Serum HBV DNA ad-levels did not significantly vary between the 43 cases who developed ACLF and the 68 cases who did not (all P>0.05). Respective analyses based on the data of the 26 cases diagnosed with ACLF at admission and 17 cases developed ACLF after admission got consistent conclusion with the previous analysis (all P>0.05) (Table 2). In the 39 ACLF cases with detailed 28-day medical records and without LT treatment, serum HBV DNA ad-levels of the 6 patients died in 28 days and the 33 patients survived till the 28th days were similar (logarithms: 4.31 ± 1.91 vs 5.54 ± 2.53, P>0.05). In the 22 ACLF cases with detailed 90-day medical records and without LT treatment, serum HBV DNA ad-levels of the 9 patients died in 90 days were not significantly different from that of those survived till the 90th days (logarithms: 4.81 ± 1.76 vs 4.84 ± 2.40, P>0.05). The short-term LT-free mortality rates of ACLF patients with serum HBV DNA ad-levels lower than 2000 IU/ml or 2 × 10⁶ IU/ml did not vary from those of higher (both P>0.05) (Table 3).

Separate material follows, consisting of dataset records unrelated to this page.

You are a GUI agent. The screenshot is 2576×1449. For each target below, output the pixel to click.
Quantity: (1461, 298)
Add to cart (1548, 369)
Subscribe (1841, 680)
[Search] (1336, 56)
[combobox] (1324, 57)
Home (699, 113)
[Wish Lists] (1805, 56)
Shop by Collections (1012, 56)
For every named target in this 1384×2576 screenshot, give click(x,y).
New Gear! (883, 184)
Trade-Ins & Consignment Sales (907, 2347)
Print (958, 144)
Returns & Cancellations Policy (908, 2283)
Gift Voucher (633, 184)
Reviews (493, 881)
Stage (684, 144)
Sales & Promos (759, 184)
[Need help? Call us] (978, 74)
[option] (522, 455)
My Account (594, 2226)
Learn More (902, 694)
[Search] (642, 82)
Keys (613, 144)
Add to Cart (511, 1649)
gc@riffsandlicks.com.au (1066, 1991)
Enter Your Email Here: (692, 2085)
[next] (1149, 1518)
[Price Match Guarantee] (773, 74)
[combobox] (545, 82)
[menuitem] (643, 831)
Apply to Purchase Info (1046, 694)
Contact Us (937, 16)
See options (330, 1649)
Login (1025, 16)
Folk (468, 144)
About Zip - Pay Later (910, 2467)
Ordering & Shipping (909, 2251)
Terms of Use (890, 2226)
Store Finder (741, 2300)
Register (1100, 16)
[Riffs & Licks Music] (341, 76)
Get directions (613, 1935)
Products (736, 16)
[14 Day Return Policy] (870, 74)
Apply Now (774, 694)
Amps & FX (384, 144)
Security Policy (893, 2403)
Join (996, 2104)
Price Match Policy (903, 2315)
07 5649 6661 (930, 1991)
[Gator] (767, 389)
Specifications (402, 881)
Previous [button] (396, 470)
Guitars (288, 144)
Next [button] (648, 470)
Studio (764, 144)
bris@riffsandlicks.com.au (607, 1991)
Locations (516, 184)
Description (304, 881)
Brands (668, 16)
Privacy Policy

We performed a binary logistic analysis of the 28- or 90-day mortality rates in patients without LT treatment. The 28 or 90 days outcomes of the patients with or without ACLF development were set as dependent variables. Gender, age, ALT, MELD score and logarithm of the serum HBV DNA ad-level were set as covariates. 106 cases were involved in the 28-day analysis, and 55 cases were included in the 90-day analysis. The results showed that MELD score at admission, i.e. the degree of liver decompensation, was the main factor affecting the recent mortality of the patients (OR = 1.139, OR95% CI:1.006–1.289, P = 0.040; OR = 1.259, OR95% CI:1.049–1.512, P = 0.014, respectively). The other factors, including HBV DNA ad-level, had not significant influences (all P > 0.05).